C ++静态成员方法调用类实例

Question

Here is a little test program:

#include <iostream>

class Test
{
public:
    static void DoCrash(){ std::cout<< "TEST IT!"<< std::endl; }
};

int main()
{
    Test k;
    k.DoCrash(); // calling a static method like a member method...

    std::system("pause");

    return 0;
}

On VS2008 + SP1 (vc9) it compiles fine: the console just display "TEST IT!".

As far as I know, static member methods shouldn't be called on instanced object.

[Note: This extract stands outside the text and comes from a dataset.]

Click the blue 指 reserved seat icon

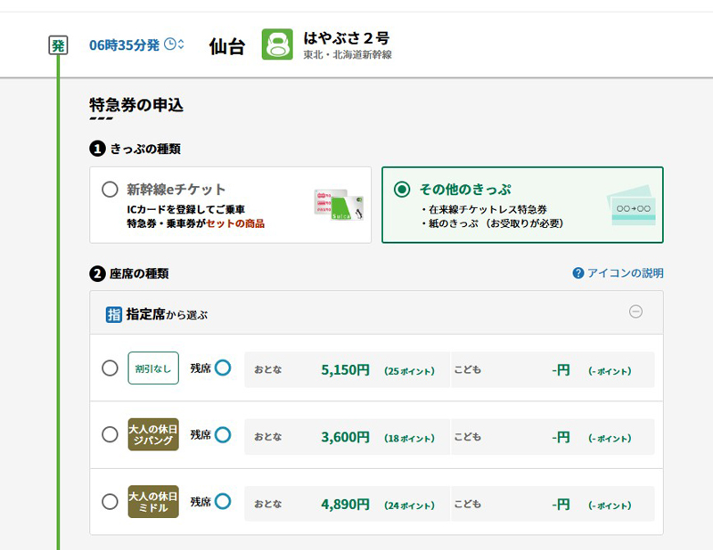click(114, 314)
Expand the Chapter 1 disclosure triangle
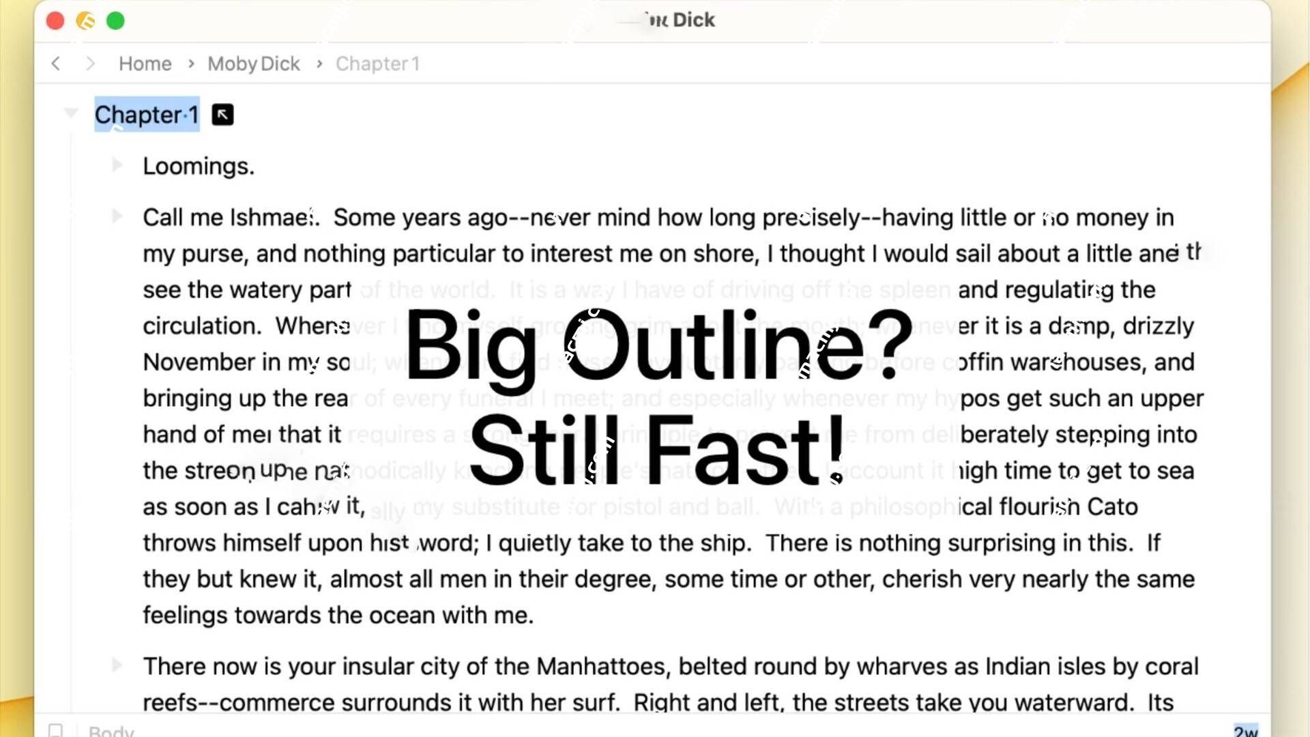The image size is (1310, 737). tap(71, 113)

1. Am I wrong? Is this code correct from the standard point of view?
2. If it's correct, why is that? I can't find why it would be allowed, or maybe it's to help using "static or not" method in templates?

Answer 1

The standard states that it is not necessary to call the method through an instance, that does not mean that you cannot do it. There is even an example where it is used:

C++03, 9.4 static members

A static member s of class X may be referred to using the qualified-id expression X::s; it is not necessary to use the class member access syntax (5.2.5) to refer to a static member. A static member may be referred to using the class member access syntax, in which case the object-expression is evaluated.

class process {
public:
   static void reschedule();
};

process& g();

void f()
{
   process::reschedule(); // OK: no object necessary             
   g().reschedule(); // g() is called
}

Answer 2

Static functions doesn´t need an instanciated object for being called, so

k.DoCrash();

behaves exactly the same as

Test::DoCrash();

using the scope resolution operator (::) to determine the static function inside the class.

Notice that in both case the compiler doesn´t put the this pointer in the stack since the static function doesn't need it.

Answer 3

2) If it's correct, why is that? I can't find why it would be allowed, or maybe it's to help using "static or not" method in templates?

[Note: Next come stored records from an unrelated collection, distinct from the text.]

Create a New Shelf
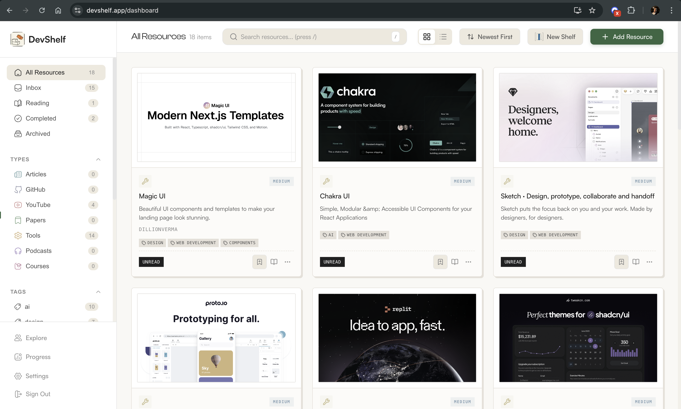This screenshot has width=681, height=409. click(555, 37)
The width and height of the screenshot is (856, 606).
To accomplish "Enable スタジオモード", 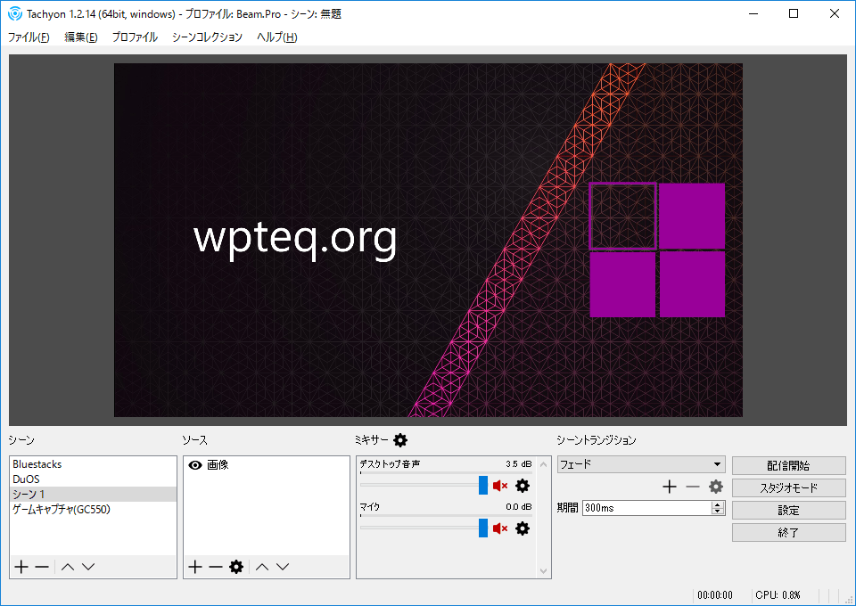I will (x=788, y=487).
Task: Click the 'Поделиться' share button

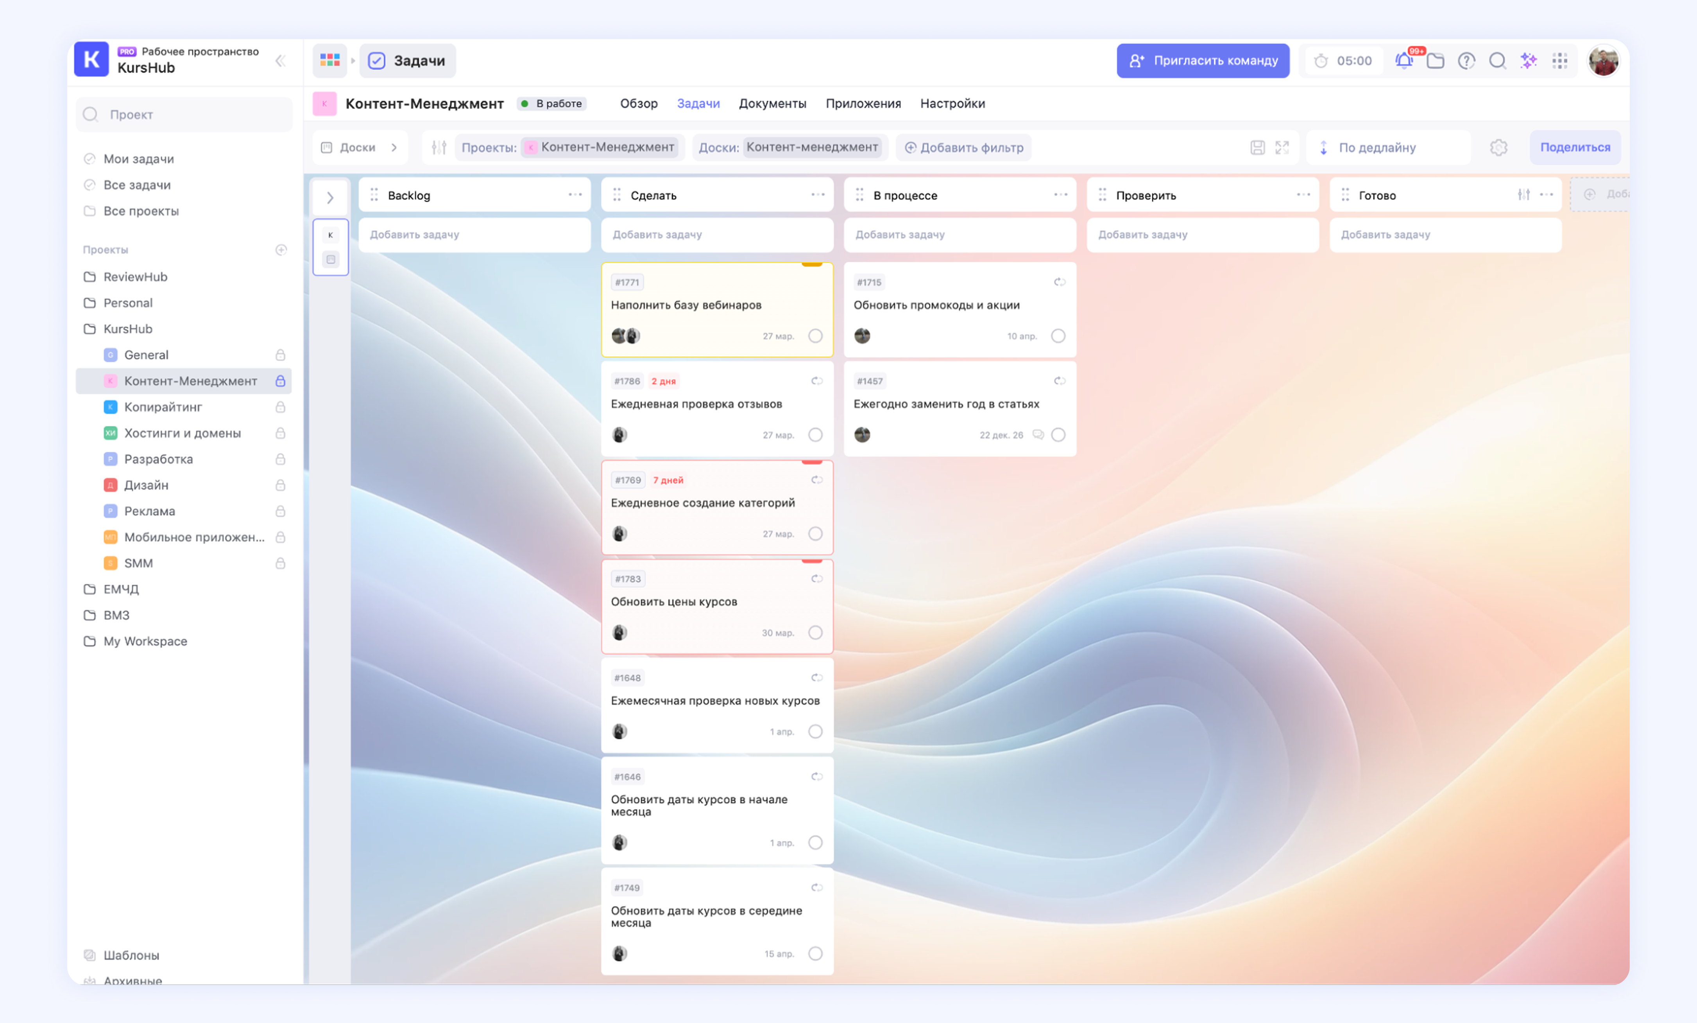Action: pyautogui.click(x=1574, y=147)
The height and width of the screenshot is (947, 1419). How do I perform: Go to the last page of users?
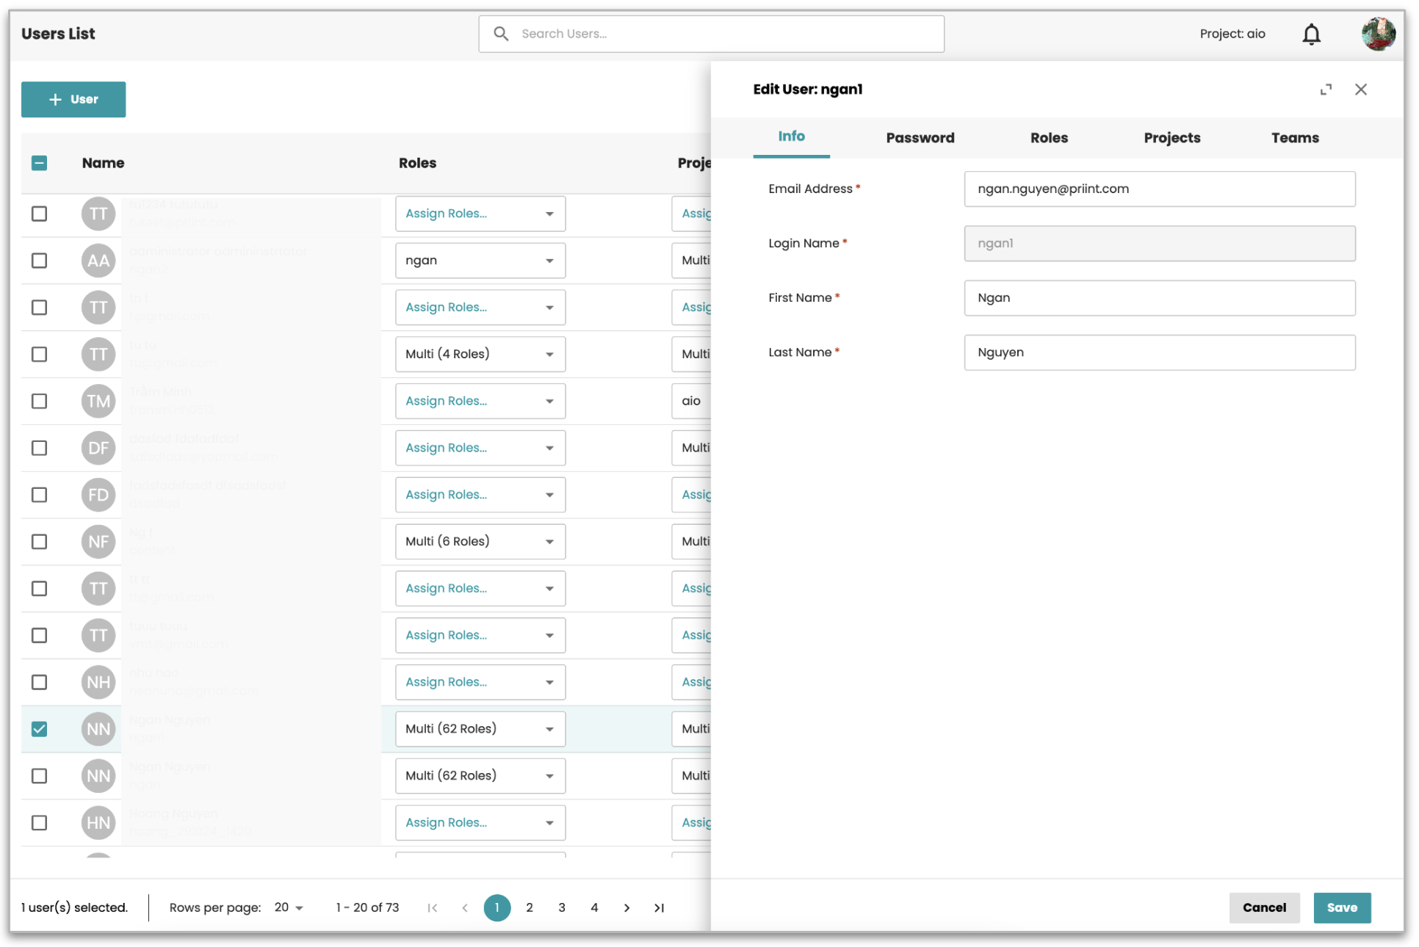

It's potentially useful in several scenarios:

• [the '"static or not" method in templates' you suggest:] when many types could have been specified to a template, and the template then wants to invoke the member: the types providing a static function can be called using the same notation as a member function - the former may be more efficient (no this pointer to pass/bind), while the latter allows polymorphic ( virtual ) dispatch and use of member data

• minimising code maintenance

  • if a function evolves from needing instance-specific data to not needing it - and is therefore made static to allow easy instance-free use and prevent accidental use of instance data - all the points of existing client usage don't need to be labouriously updated

  • if the type's changed the var.f() invocation continues to use the var type's function, whereas Type::f() may need manual correction

• when you have an expression or function call returning a value and want to invoke the (potentially or always) static function, the . notation may prevent you needing to use decltype or a supporting template to get access to the type, just so you can use the :: notation

• sometimes the variable name is just much shorter, more convenient, or named in a more self-documenting way

Answer 4

static methods can be called also using an object of the class, just like it can be done in Java. Nevertheless, you shouldn't do this. Use the scope operator like Test::DoCrash(); Maybe you think of namespaces:

namespace Test {
    void DoCrash() {
        std::cout << "Crashed!!" << std::endl;
    }
};

which can only be called by Test::DoCrash(); from outside that namespace if the function is not imported explicitly using a using directive/declaration into the scope of the caller.